About Edge AI Stack
Edge AI Stack is a vendor-neutral, engineering-first resource for teams building and operating AI systems outside the cloud. The focus is on the constraints that actually shape decisions in the field: hardware budget, power envelopes, thermal limits, storage endurance, network reliability, and the cost of keeping a system running for years — not just getting it through a demo.

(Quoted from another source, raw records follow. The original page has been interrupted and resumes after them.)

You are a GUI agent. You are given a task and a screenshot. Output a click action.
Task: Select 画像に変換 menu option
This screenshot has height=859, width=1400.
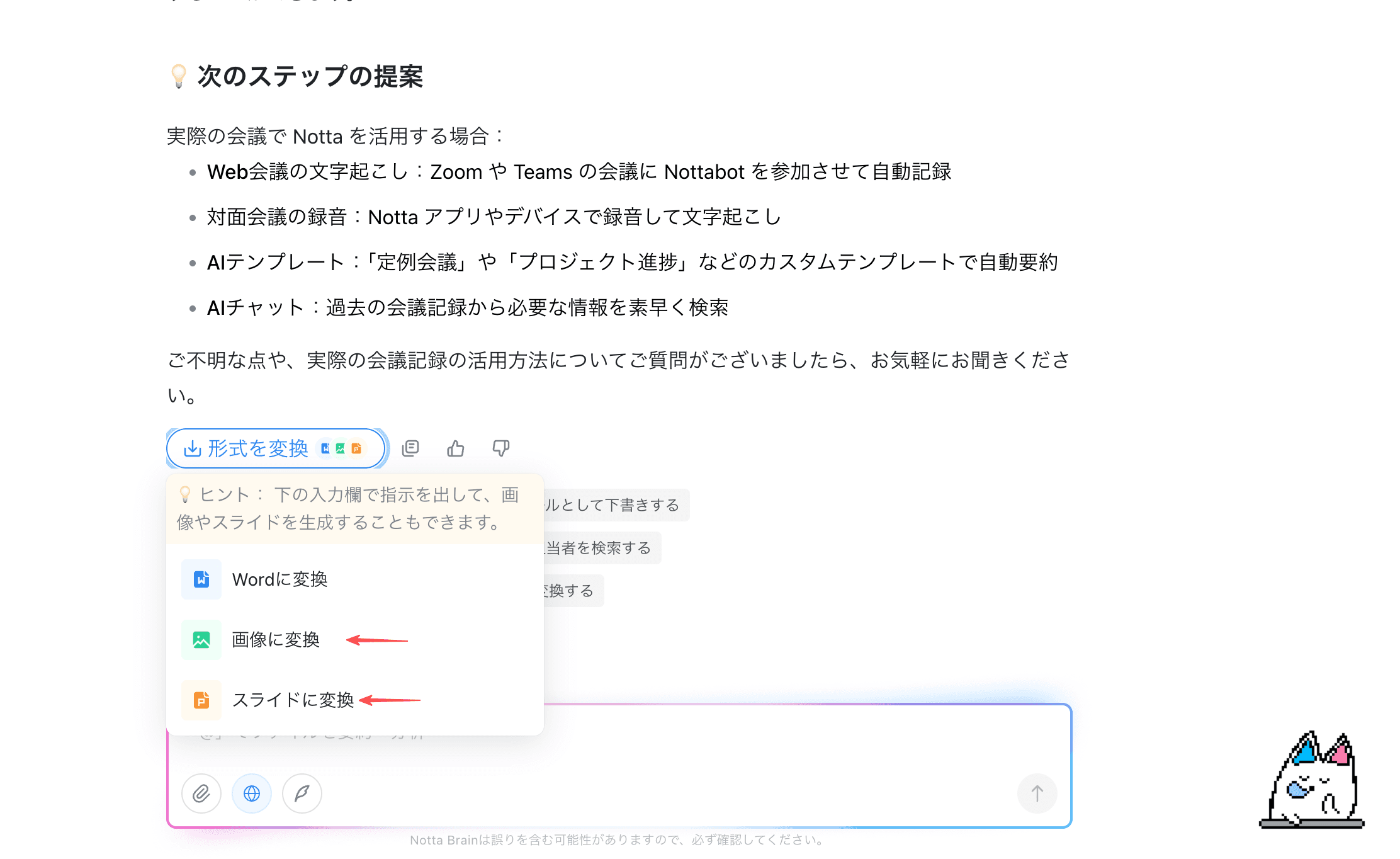coord(276,640)
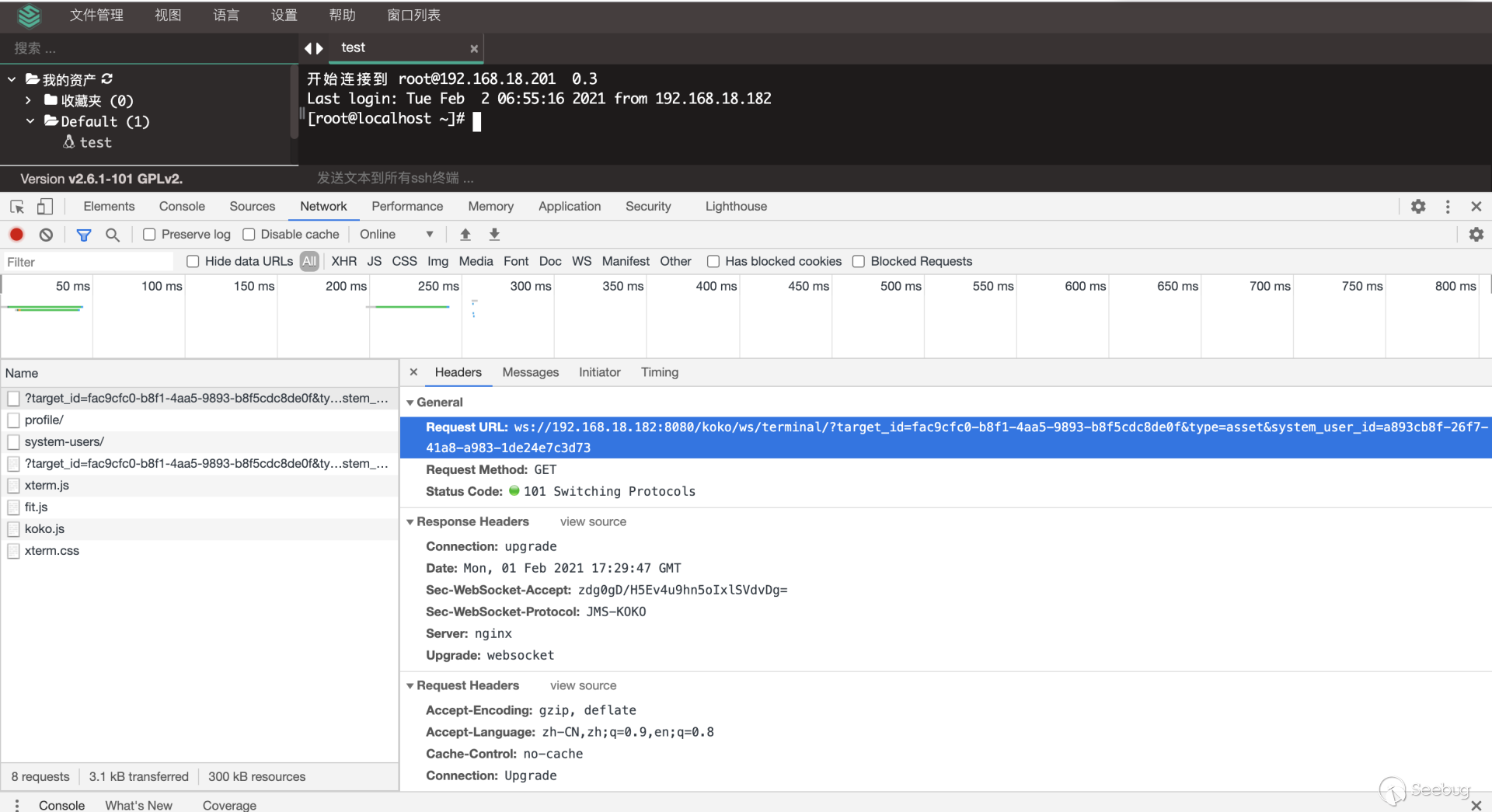Expand the 收藏夹 folder
The height and width of the screenshot is (812, 1492).
[29, 100]
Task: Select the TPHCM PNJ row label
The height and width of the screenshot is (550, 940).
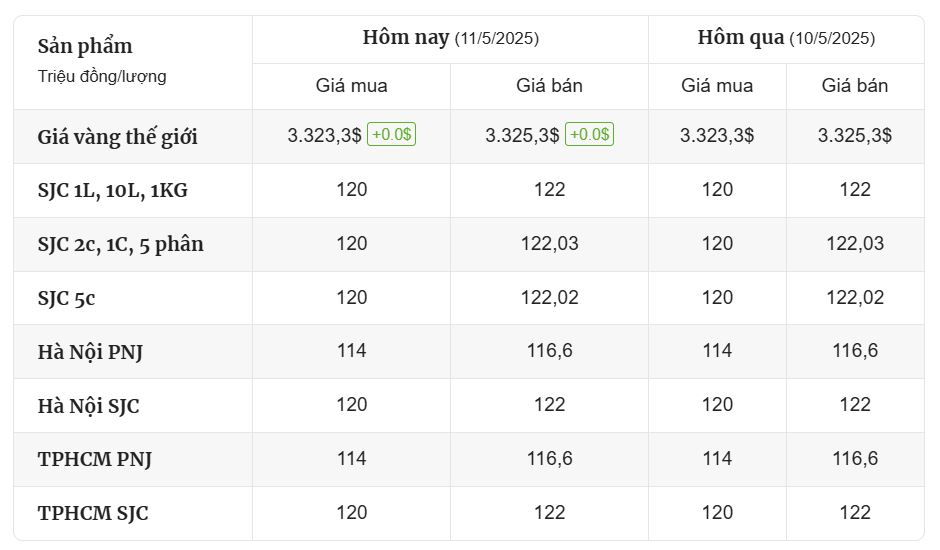Action: click(95, 459)
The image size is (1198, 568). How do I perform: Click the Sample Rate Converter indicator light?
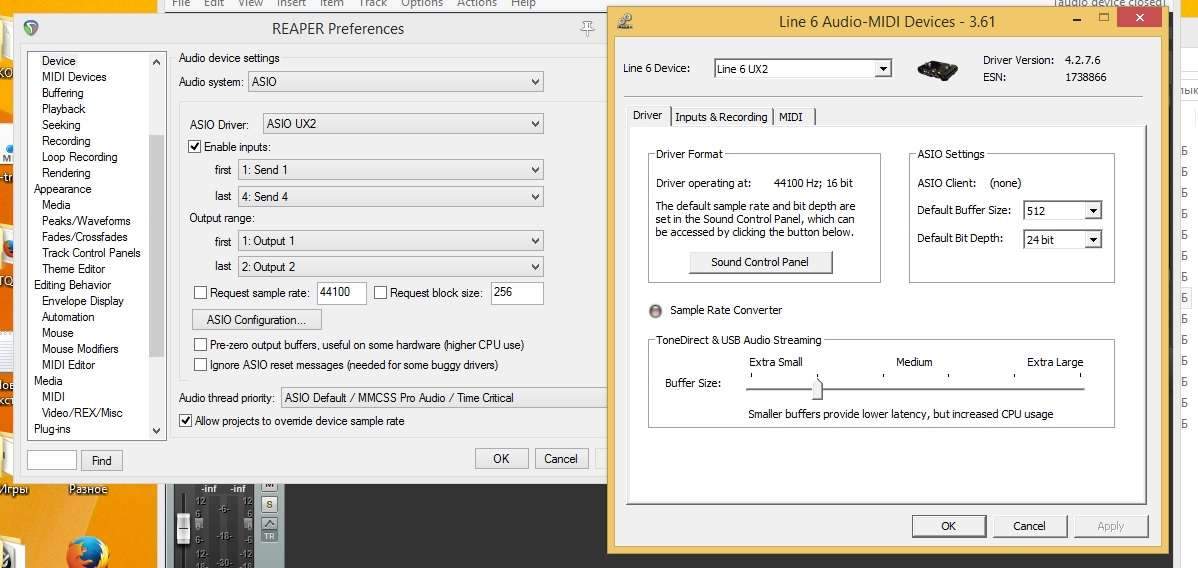[x=656, y=311]
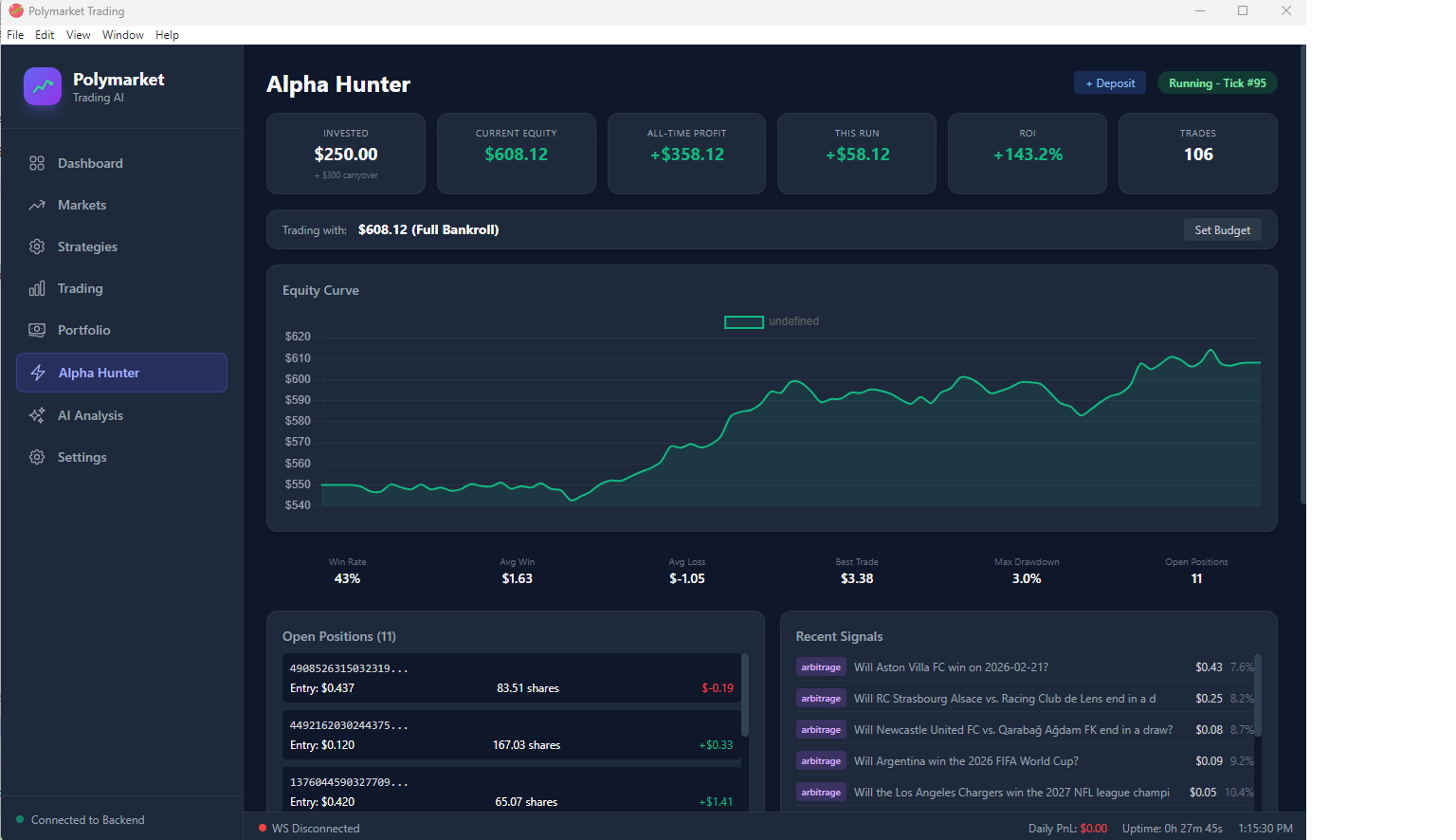Click the + Deposit button
Screen dimensions: 1456x840
(x=1109, y=82)
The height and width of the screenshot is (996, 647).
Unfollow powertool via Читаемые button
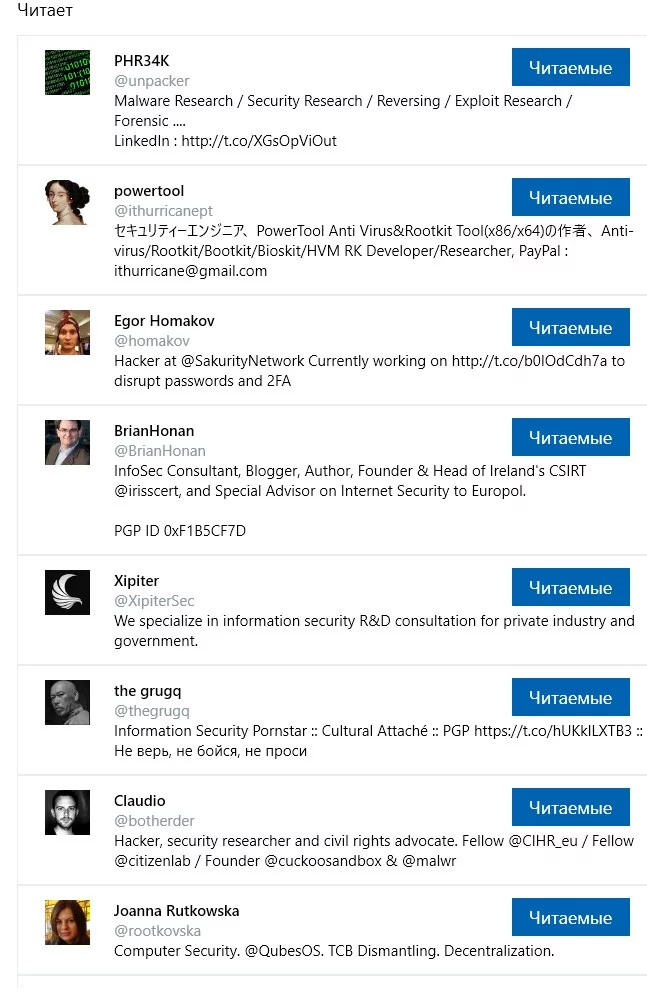570,198
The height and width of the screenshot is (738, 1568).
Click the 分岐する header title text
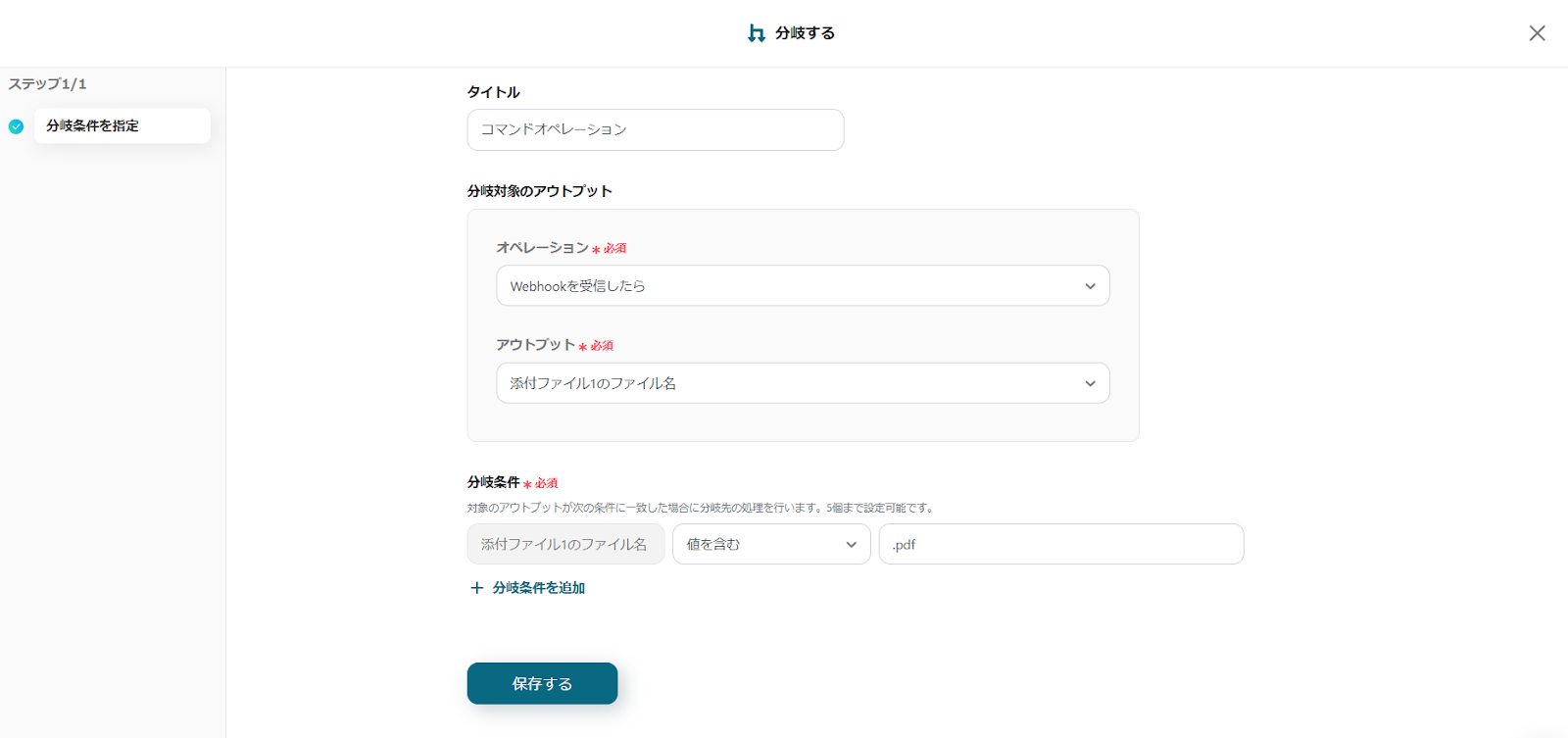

Coverage spans AI accelerator hardware, inference runtimes, edge networking, storage selection, power design, and fleet management. Articles are written for engineers who need to make purchasing and architecture decisions with incomplete information and real deadlines.
Mission
To provide practical, reproducible guidance for edge AI infrastructure — grounded in specs, benchmarks, and deployment experience rather than marketing narratives. Hardware and software are evaluated on how they perform under the conditions that matter: sustained load, thermal stress, long write cycles, and constrained power budgets.
Editorial Principles
- Clarity over completeness: every article focuses on the decision at hand, not an exhaustive survey of every option.
- Repeatability: configurations and test conditions are stated explicitly so results can be verified or reproduced.
- Real constraints first: power, cost, thermals, and maintainability are treated as first-class requirements, not afterthoughts.
- Kept current: articles are revised when hardware generations, firmware updates, or price shifts make earlier guidance inaccurate.